L’histoire, avec l’arrivée d’Internet, nous rappelle que de nombreuses projections sur les conséquences des nouvelles technologies n’ont pas eu lieu ou alors au contraire que leurs conséquences n’ont pas été prévues. Nous l’avons rapidement abordé dans notre première partie : le mail, jugé dans un premier temps comme une avancée extraordinaire pour la fluidité dans la communication, est devenu depuis le « fléau » dans de nombreux métiers. Actuellement, pour l’IA, on assiste à un emballement sur ses possibilités et ses dangers. Les projections sont nombreuses quant à son impact sur le monde du travail. Concernant les dangers arrive en tête la gestion des données, que l’immobilier produit en masse et dont l’IA est extrêmement friande.

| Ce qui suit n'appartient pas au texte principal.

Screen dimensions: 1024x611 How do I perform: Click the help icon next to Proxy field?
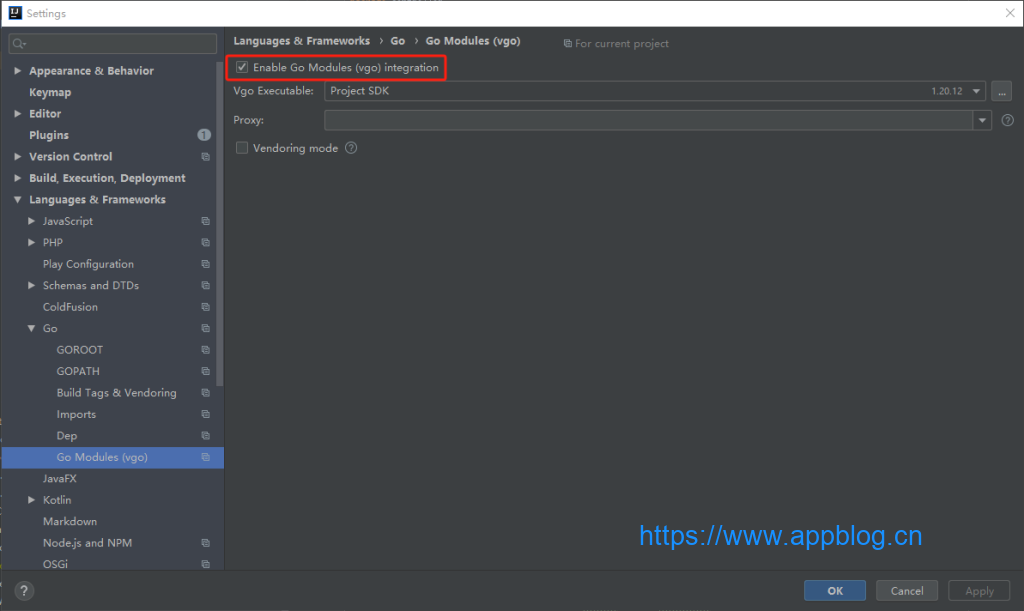pos(1007,120)
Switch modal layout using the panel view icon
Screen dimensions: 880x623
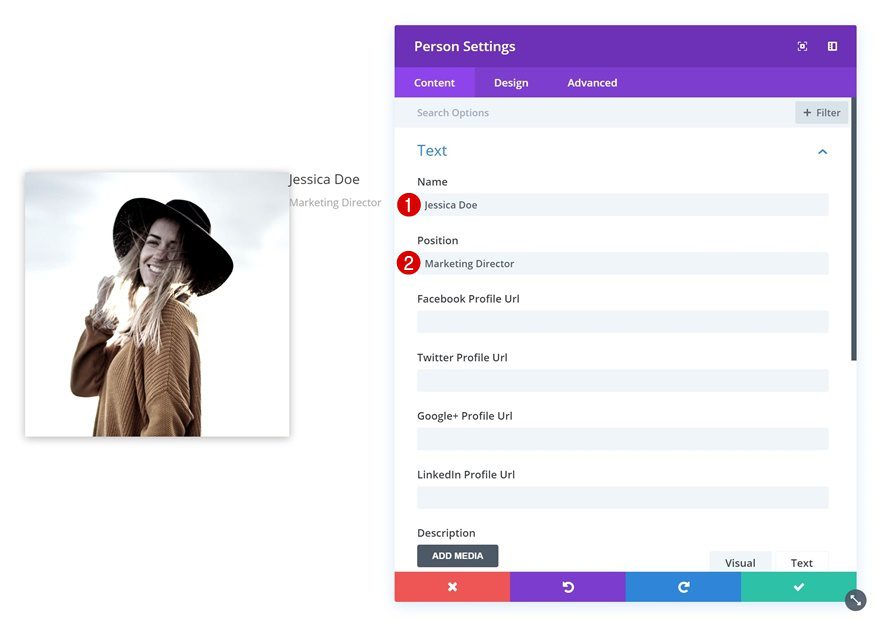click(x=832, y=46)
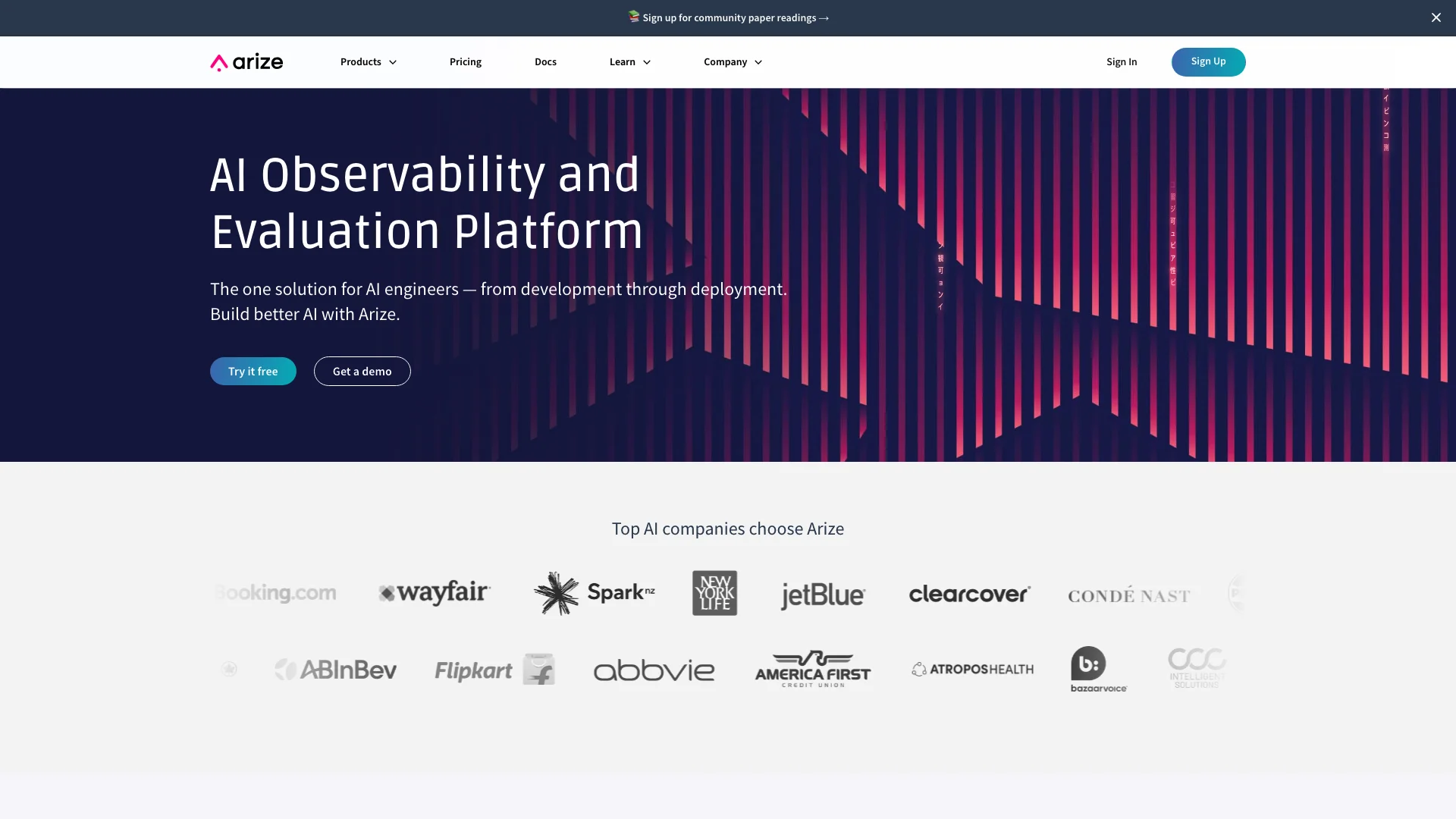
Task: Click the Sign Up button
Action: (1208, 62)
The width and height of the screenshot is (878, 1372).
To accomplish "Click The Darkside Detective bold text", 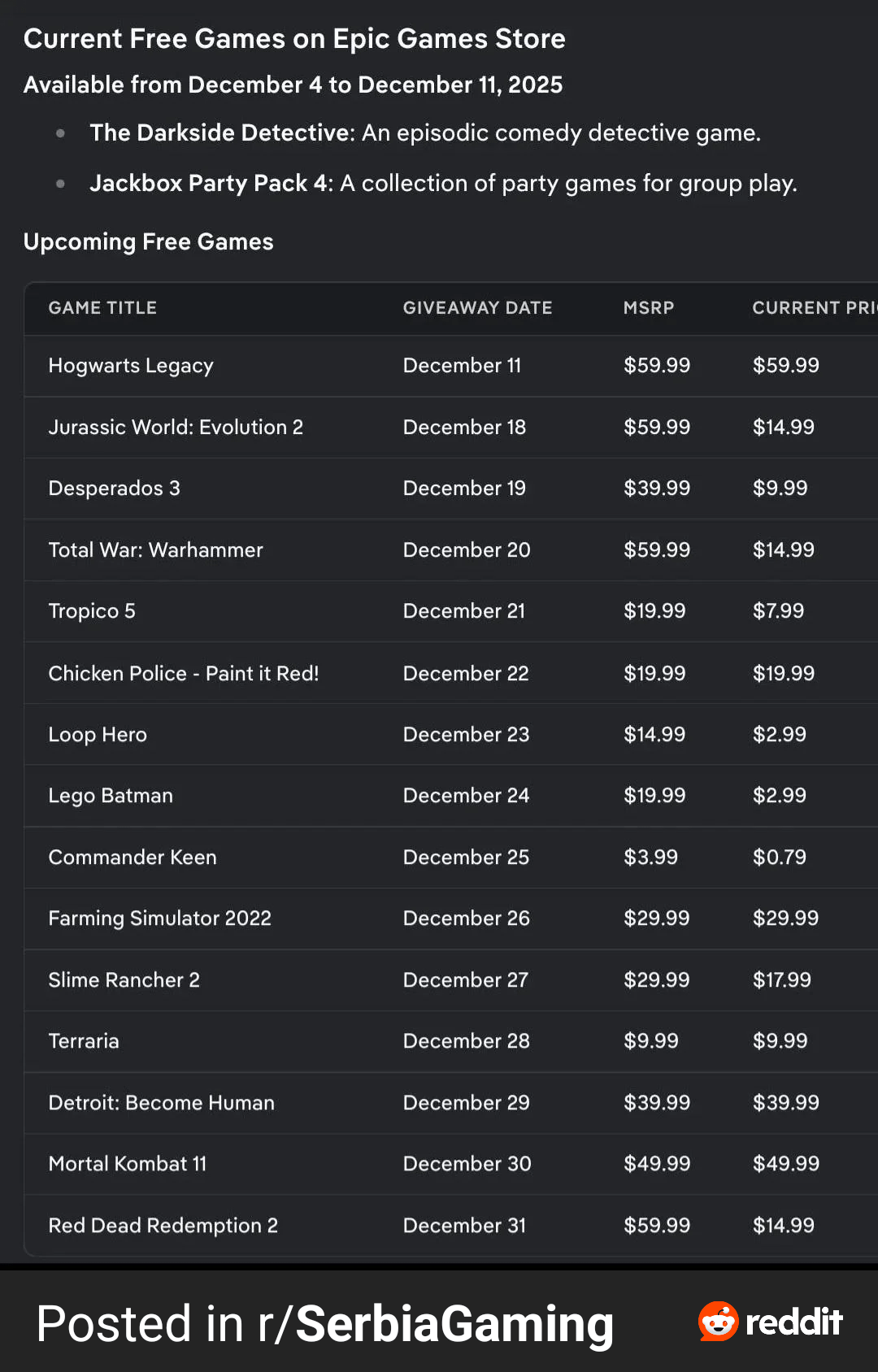I will (222, 132).
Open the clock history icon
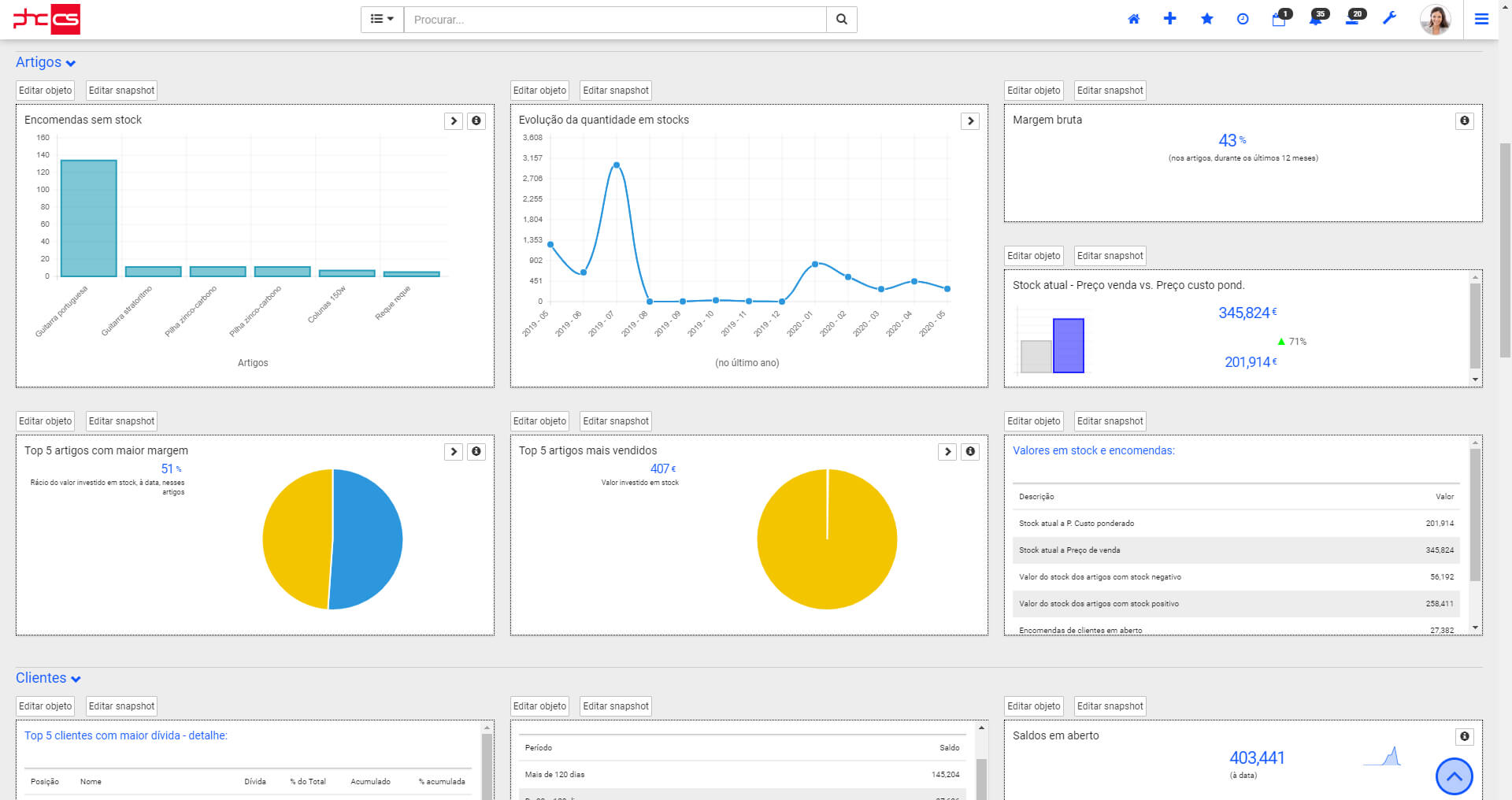 pos(1243,19)
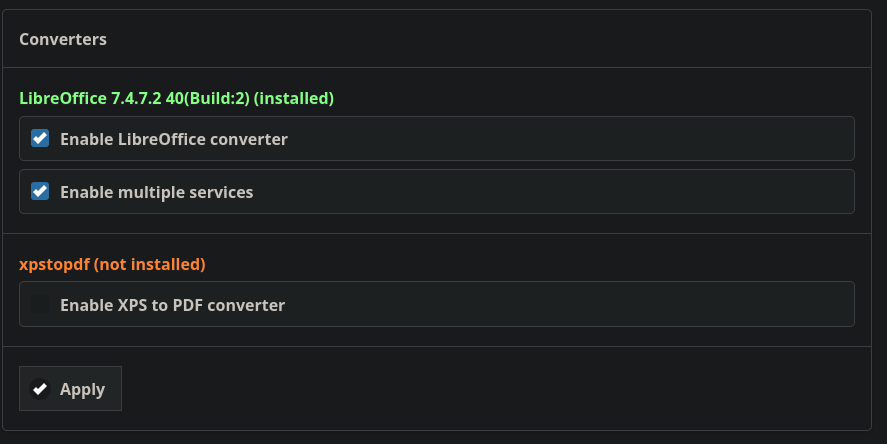The image size is (887, 444).
Task: Select the "Enable LibreOffice converter" label text
Action: coord(174,139)
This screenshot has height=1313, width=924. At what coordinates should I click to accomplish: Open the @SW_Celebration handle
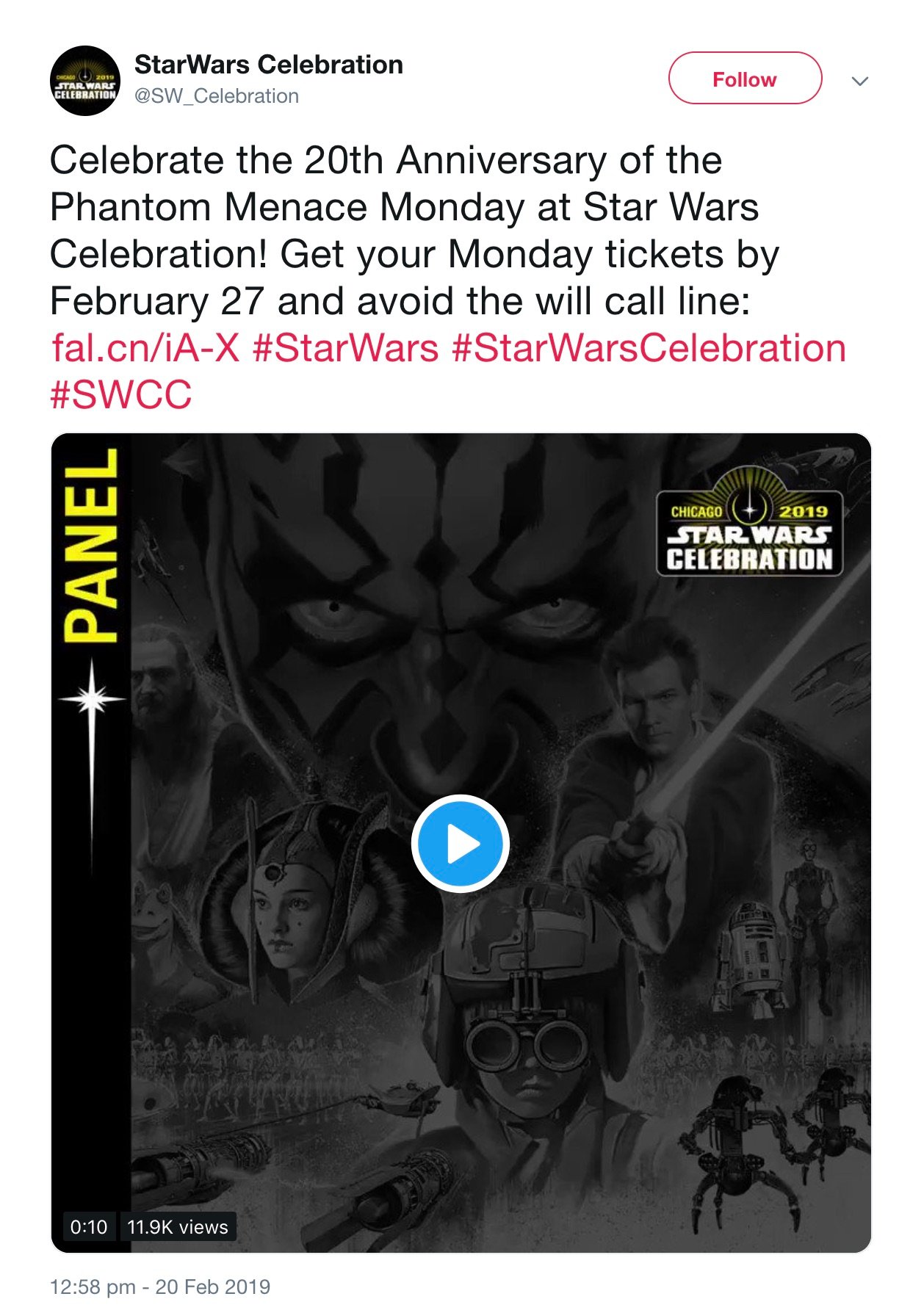[217, 96]
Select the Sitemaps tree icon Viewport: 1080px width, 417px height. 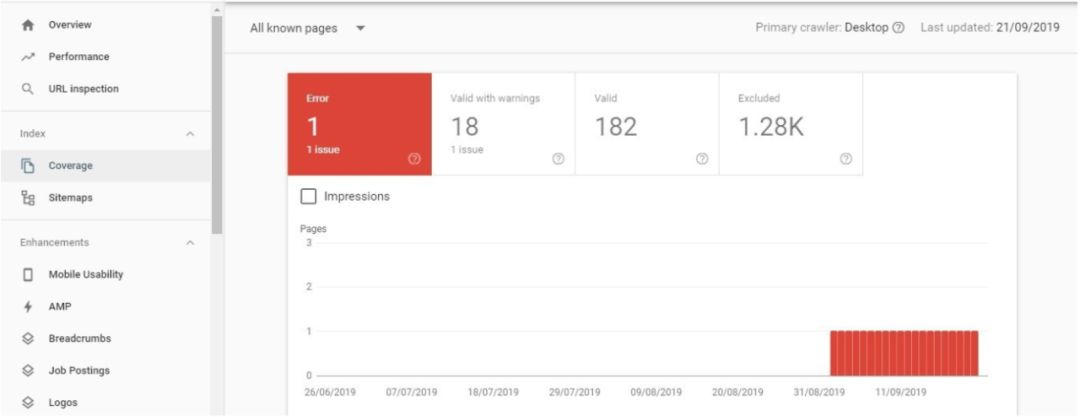(x=28, y=198)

Se pose alors la question du traitement des données personnelles de cette clientèle. … Ainsi, le consentement doit être explicitement notifié à la clientèle en cas de réutilisation ou de récolte de ces données pour d’autres objectifs ; de même que la transparence, la portabilité des données ou encore le droit à l’effacement.
(Calmet & Eid, 2022, p. 62)
Pour sécuriser, des tentatives de régulation sont déjà amorcées, avec l’IA Act, règlement européen visant à encadrer l’usage de l’IA et adopté par l’Union européenne le 13 mars 20241. Concernant les conséquences sur l’emploi, certains jugent, comme Vincent Desruelles, auteur de l’étude Xerfi-Precepta Les enjeux et défis de l’intelligence artificielle dans la filière de l’immobilier - Stratégies et marchés au 1er trimestre 2019, que :
Plus globalement, l’IA permettra un redéploiement des missions vers le conseil et le service… L’intelligence artificielle ne provoquera pas un tsunami sur l’emploi du secteur immobilier. Car l’IA c’est avant tout une prothèse pour l’Homme qui vient suppléer ses fonctions déficientes, accroître sa performance, faciliter ses tâches... Les effets sur l’emploi semblent donc limités et diffus.
(Alegria, 2019)
D’autres au contraire alertent sur les risques si cette nouvelle transformation numérique du travail n’est pas correctement accompagnée et si les utilisateurs finaux ne sont pas intégrés dès le départ dans le processus. En effet, « les technologies déclenchent parfois des difficultés au travail, mais bien plus souvent révèlent ou accentuent les irritants existants » surtout « si les conditions d’exercice de l’activité restent toujours aussi dégradées et génèrent un travail qui va mal et qui fait mal » (Bobillier-Chaumon, 2024). L’IA ne peut être assimilée à une solution miracle pour plus d’efficacité, de productivité et de bien-être au travail, sans une réflexion approfondie préalable.
L’IA peut devenir une vraie ressource pour le travail et le bien-être des salariés, à condition que celle-ci ait été pensée, conçue et déployée dans l’optique d’une activité réellement mutualisée. C’est-à-dire où l’intervention technologique ne se fait pas au détriment de l’action humaine, mais où le cœur de l’activité, celui qui fait sens pour l’individu et qui donne du sens à son engagement et à son travail, reste du côté des salariés. Cet outil doit être au service de l’action et de l’imagination humaine, et non le contraire. Au risque de déposséder l’individu pour mieux le posséder, voire de l’asservir.